• Quoted text

Seven Days in May, 2009

The past week has seen a series of incidents that suggest a mounting crisis within the American state machine. It is not yet possible to provide a full explanation of these events, but they testify to the extraordinary degree of political tension in official Washington.

On Friday, May 8, the head of the White House Military Office, former secretary of the army Louis Caldera, tendered his resignation, after an uproar provoked by the still-unexplained decision to have one of the two Boeing 747 jets at the disposal of the White House fly low over Manhattan escorted by an Air Force fighter jet.

The official explanation of the incident—that lower-level federal officials wanted to replenish their stock of photos of Air Force One passing over US landmarks like the Statue of Liberty—is incredible on its face. It is equally implausible that no one in the chain of command up to Caldera gave any thought to what effect such a fly-by, evoking memories of the 9/11 terrorist attacks, would have on the population of New York City.

On Monday, May 11, the Pentagon announced that the commander of US forces in Afghanistan, General David McKiernan, had been replaced [See: "Pentagon changes Afghanistan commander as military’s crisis deepens"]. Whatever the disputes within the military hierarchy over the tactics and methods to be employed in escalating the war in Afghanistan, the summary dismissal of McKiernan is without recent precedent, and undoubtedly will spark bitter recriminations within the Pentagon.

The denunciations of the Obama administration by former vice president Dick Cheney, Sunday on the CBS News program “Face the Nation,” and Tuesday on Fox News, are equally remarkable. 

In the four months since he and Bush left office, Cheney has dispensed with the usual norms of American political life, which call for the outgoing top officials of the executive branch to show deference to their successors. Instead, he has mounted a series of full-throated attacks on the incoming Obama administration’s policies, particularly in relation the use of torture and other anti-democratic methods employed by the Bush administration in the “war on terror.”

On Sunday, Cheney came close to accusing Obama of violating his oath of office and betraying the United States of America, denouncing the White House announcement that the Guantánamo Bay detention camp would be closed, and Obama’s release of Justice Department memos from 2002 and 2005 that provided legalistic justifications for torture.

Citing these decisions, Cheney said: “That whole complex of things is what I find deeply disturbing, and I think to the extent that those policies were responsible for saving lives, that the administration is now trying to cancel those policies or end them, terminate them, then I think it’s fair to argue—and I do argue—that that means in the future we’re not going to have the same safeguards we’ve had for the last eight years.”

Two questions should be posed here: What does Cheney know? And who does he speak for?

• Material provided
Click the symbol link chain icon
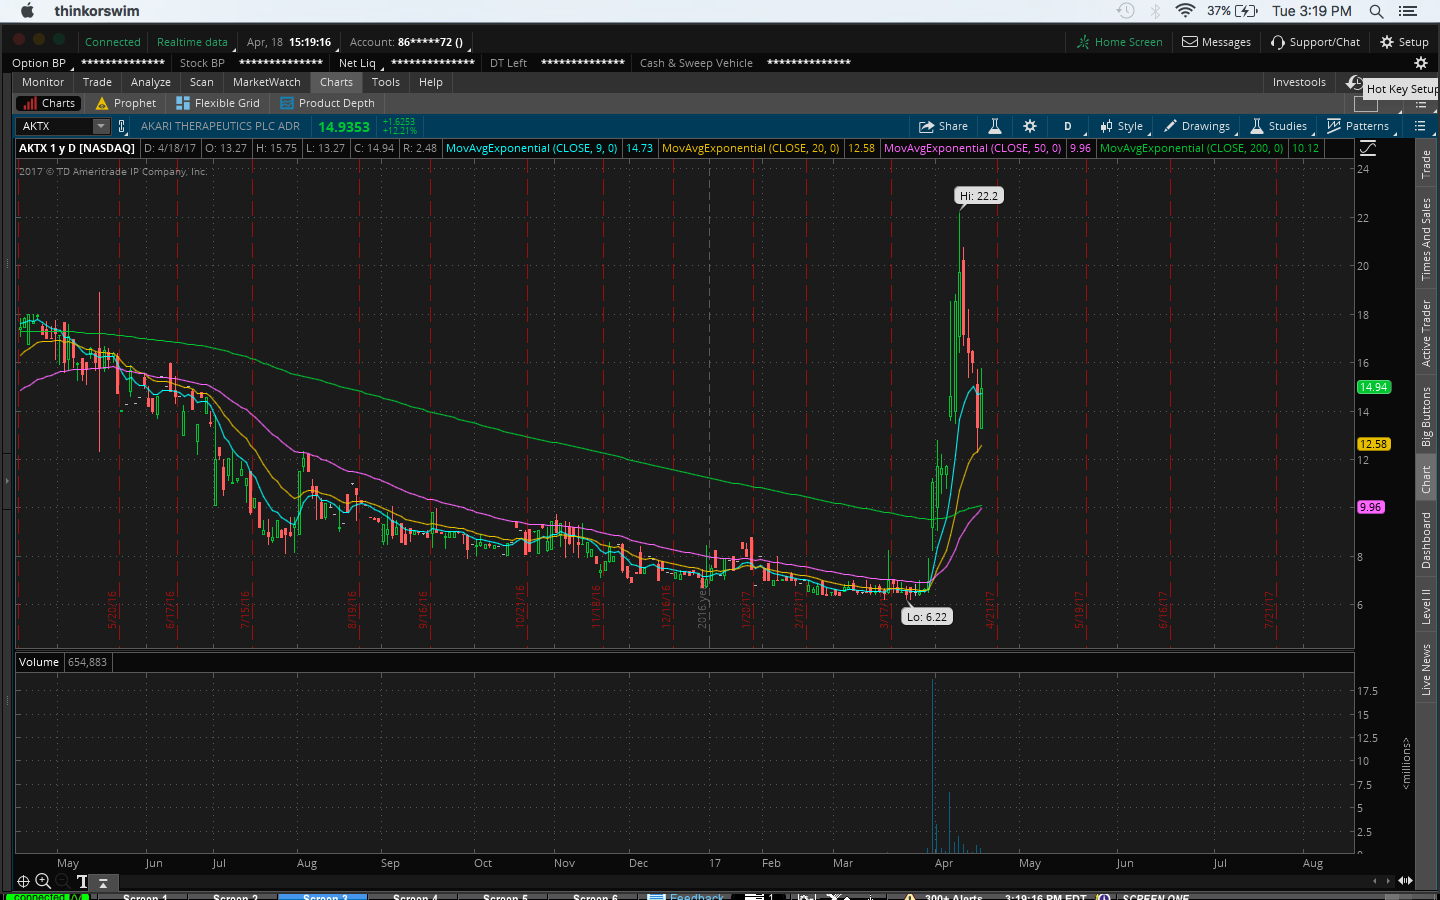This screenshot has width=1440, height=900. click(x=122, y=126)
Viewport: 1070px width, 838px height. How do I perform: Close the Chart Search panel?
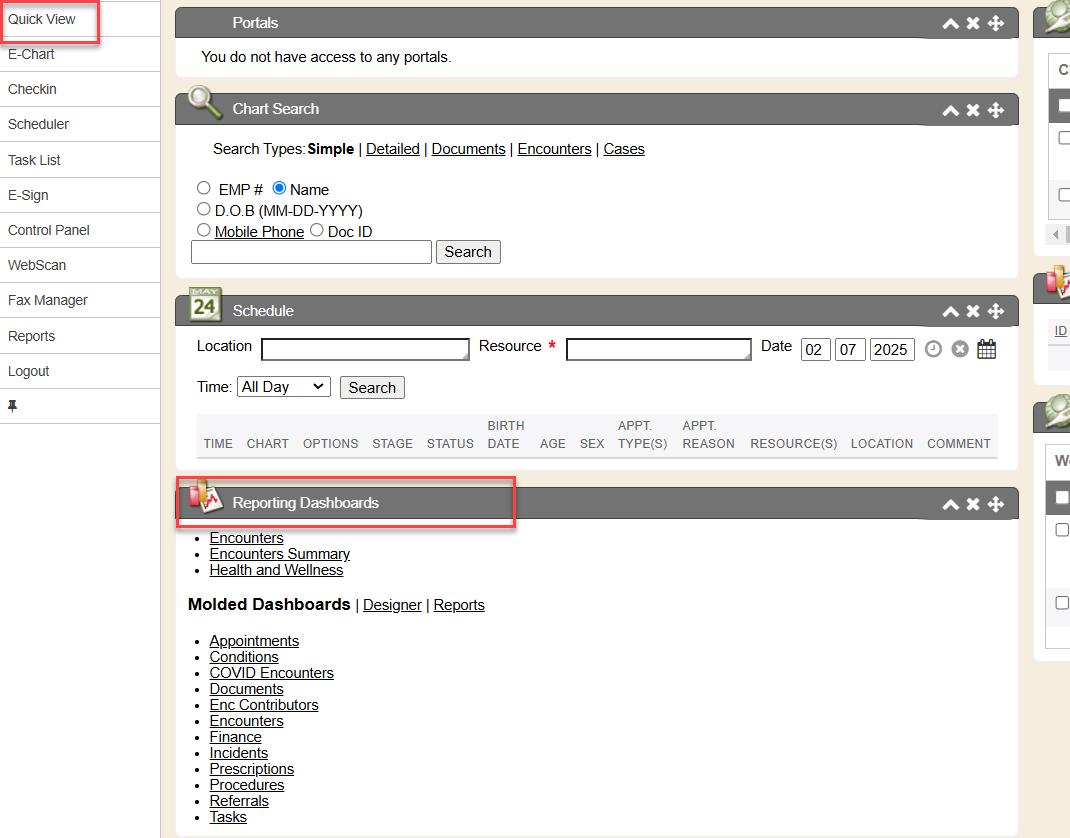coord(973,109)
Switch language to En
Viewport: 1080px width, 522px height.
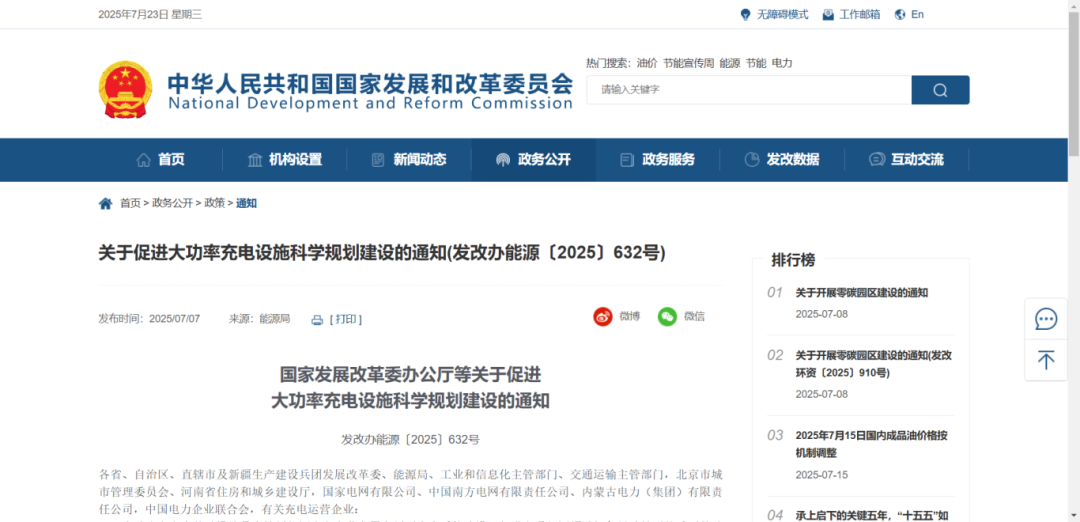(909, 14)
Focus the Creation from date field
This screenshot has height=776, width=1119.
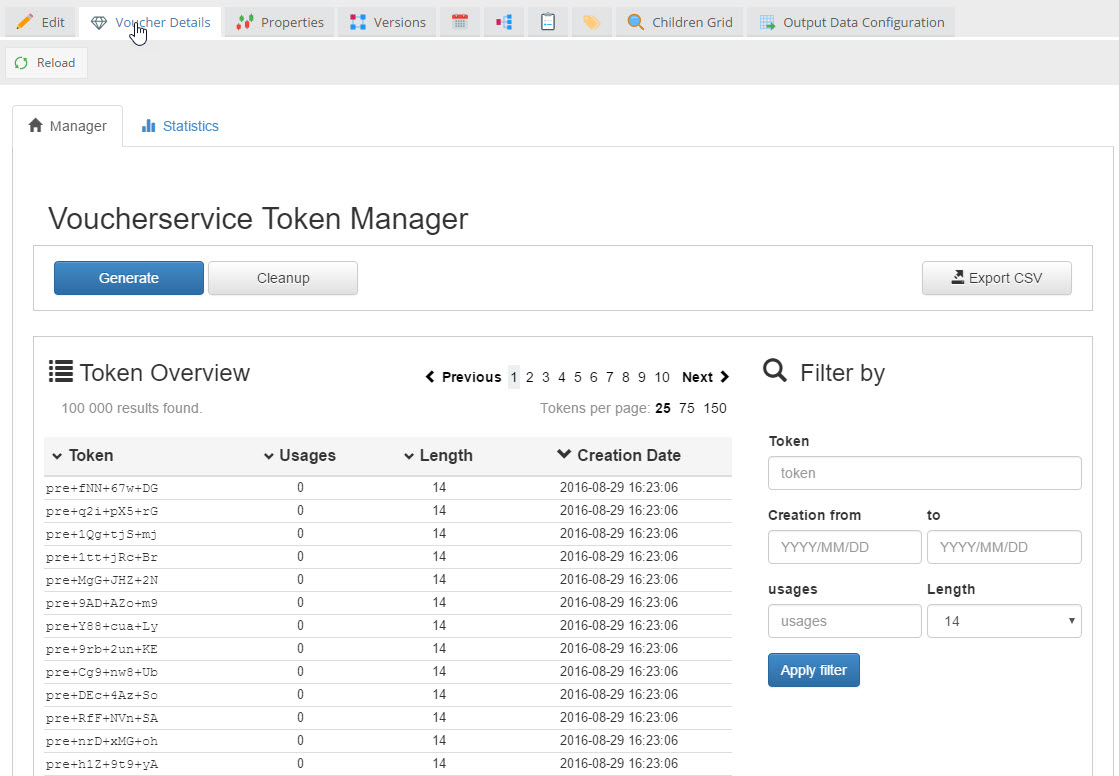tap(844, 547)
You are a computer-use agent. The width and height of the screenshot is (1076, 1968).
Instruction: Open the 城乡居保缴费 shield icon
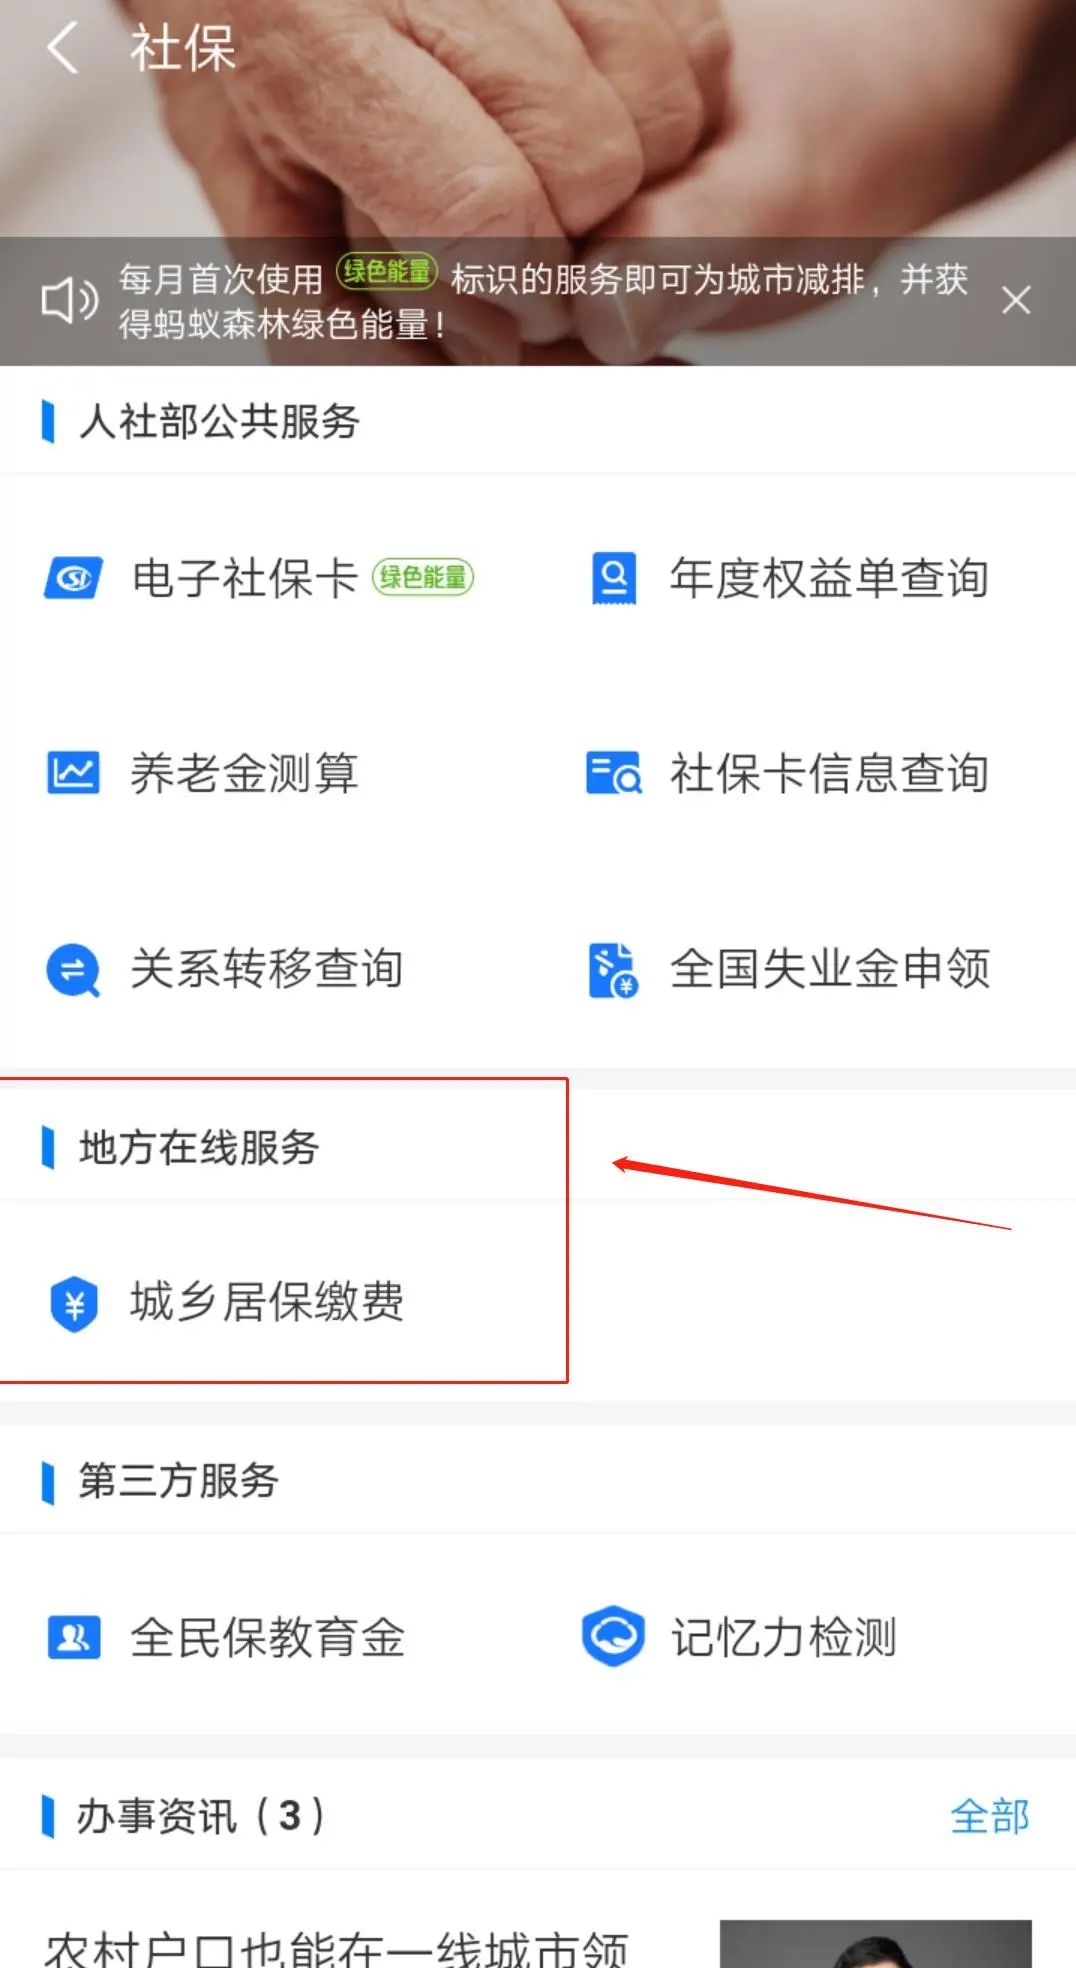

• Description of the task
Extend the article on the week of political tension in Washington in May 2009, starting after its final line. The entries are drawn from a different source than the article about the May 2009 events in Washington.

• Output below
The invocation of the 9/11 terrorist attacks became the all-purpose justification for the policies elaborated by Bush and Cheney in the name of the “war on terror”: wars in Afghanistan and Iraq; the creation of a worldwide network of secret prisons and torture chambers; the establishment of a US concentration camp at Guantánamo Bay; and the systematic violation of the democratic rights of the American people, through the creation of a vast apparatus of domestic spying.

There has never been a serious investigation of the 9/11 attacks, nor in particular of the role played by US intelligence agencies, which had penetrated the Al Qaeda organization and were engaged in surveillance of many of the alleged participants at the time of the attacks. In harping on the dangers of a new 9/11, Cheney may well be speaking in the expectation—or with actual foreknowledge—of some new “terrorist” provocation being engineered by sections of the American state, with or without the knowledge of the Obama White House.

As for who Cheney speaks for, it is not the conservative “base” of the Republican Party, as the uncritical media coverage suggests. This is a man with the closest ties to the military-intelligence apparatus—former secretary of defense during the first Bush administration, de facto chief of the “war on terror” in the second.

It was Cheney who oversaw the Continuity of Government exercises after 9/11 that established a secret government in the proverbial “undisclosed, secure location” where he spent much of his time. His staff supervised the drafting of the infamous “torture memos” that Obama released last month under court order, and Cheney directly participated in and led the “principals” meetings where specific torture techniques were discussed and ratified by top US officials.

Cheney’s attacks on the Obama administration clearly demonstrate the contempt for the American people and their democratic rights which characterizes the American financial oligarchy. At one point in his appearance on CBS Sunday, he told interviewer Bob Schieffer, “What we’ve seen happen with respect to the Obama administration as they came to power is they have moved to take down a lot of those policies we put in place that kept the nation safe for nearly eight years from a follow-on terrorist attack like 9/11. Dealing with prisoner interrogation, for example, or the terrorist surveillance program. They campaigned against these policies across the country, and then they came in now, and they have tried, very hard, to undertake actions that I just fundamentally disagree with.” [Emphasis added.]

Cheney grossly exaggerates the actual change in policies by Obama. But it is noteworthy that he expresses particular bitterness over the fact that, to even a limited extent in the course of the 2008 presidential campaign, the American people sought to express their opposition to the anti-democratic policies of the Bush-Cheney administration.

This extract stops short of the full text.